El trabajo de Monseñor en Cali
Desde que Monseñor Darío Monsalve
llegó a Cali dio de qué hablar. Renunció a los lujos del Palacio
Arzobispal, en pleno centro de la ciudad y se fue a vivir a una
vivienda , en un barrio de estrato 3.
Su llegada tuvo un gran impacto,
porque rompió la rutina de la sociedad caleña. Luego de la muerte
de monseñor Isaías Duarte Cancino -a manos del Eln- la institución
había entrado en un silencio abrumador, así que Monsalve hizo
sentir la presencia de la Iglesia y le dio el protagonismo que había
perdido.
Pero también significó la
resistencia del empresariado y la clase dirigente más conservadora
por sus fuertes críticas a la falta de sentido social de las élites
que, según él, solo persiguen el ánimo de lucro.

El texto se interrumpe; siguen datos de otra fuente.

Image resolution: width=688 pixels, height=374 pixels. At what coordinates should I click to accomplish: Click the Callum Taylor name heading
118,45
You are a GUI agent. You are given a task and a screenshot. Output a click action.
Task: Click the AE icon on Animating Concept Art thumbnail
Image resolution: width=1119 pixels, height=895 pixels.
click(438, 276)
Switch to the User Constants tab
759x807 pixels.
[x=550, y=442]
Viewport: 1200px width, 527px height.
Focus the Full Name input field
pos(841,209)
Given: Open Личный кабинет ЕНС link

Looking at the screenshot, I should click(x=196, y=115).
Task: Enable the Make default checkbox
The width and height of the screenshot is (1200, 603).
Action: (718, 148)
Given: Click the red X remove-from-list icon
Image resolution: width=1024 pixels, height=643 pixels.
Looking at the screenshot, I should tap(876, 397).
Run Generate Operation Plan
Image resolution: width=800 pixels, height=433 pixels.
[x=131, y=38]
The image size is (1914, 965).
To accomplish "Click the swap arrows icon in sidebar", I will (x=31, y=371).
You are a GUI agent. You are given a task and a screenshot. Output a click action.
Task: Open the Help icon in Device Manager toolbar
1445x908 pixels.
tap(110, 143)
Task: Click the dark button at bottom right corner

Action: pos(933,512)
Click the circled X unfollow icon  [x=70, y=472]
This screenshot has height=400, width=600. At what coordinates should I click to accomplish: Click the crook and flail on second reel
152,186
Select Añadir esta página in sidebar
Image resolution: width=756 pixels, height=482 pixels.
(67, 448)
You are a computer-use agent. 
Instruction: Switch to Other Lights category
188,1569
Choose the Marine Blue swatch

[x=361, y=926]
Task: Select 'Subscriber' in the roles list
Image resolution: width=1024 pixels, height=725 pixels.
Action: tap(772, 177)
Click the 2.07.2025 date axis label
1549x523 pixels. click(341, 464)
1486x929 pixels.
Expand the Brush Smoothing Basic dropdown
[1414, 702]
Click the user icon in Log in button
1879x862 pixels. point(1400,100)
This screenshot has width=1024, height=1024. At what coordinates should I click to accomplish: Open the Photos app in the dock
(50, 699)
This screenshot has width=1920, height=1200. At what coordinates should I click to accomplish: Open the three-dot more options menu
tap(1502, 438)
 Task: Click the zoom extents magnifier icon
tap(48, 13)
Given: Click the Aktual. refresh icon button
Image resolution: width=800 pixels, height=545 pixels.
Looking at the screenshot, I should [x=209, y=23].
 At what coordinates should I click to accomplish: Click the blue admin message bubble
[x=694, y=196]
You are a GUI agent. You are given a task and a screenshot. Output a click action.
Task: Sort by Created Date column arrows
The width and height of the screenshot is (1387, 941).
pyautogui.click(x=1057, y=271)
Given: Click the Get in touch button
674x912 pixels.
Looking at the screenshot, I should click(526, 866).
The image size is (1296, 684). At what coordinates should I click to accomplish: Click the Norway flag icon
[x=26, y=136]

Sus referencias
al cura Camilo Torres tampoco son bien recibidas en este tipo se
sectores. Se sabe que incluso han pedido su salida del arzobispado.
Como le dijo a este diario una
persona que conoce de cerca su trabajo en la capital del Valle de
Cauca, “Es un hombre de amores y de odios. Pero hay que decir que
mucho más de amores que de odios””.
Su experiencia pastoral en Medellín
lo ha llevó a obsesionarse con su lucha por desactivar la violencia
urbana. En Cali, por ejemplo, creó la Vicaría de la Reconciliación
y ha seguido su trabajo con pandillas.
También hay sectores que critican su
excesivo protagonismo en el escenario nacional, pero Monseñor
insiste en su tarea. “El gran desafío que tenemos ahora es meterle
el hombro a la paz urbana. Eso es lo más importante para Colombia”.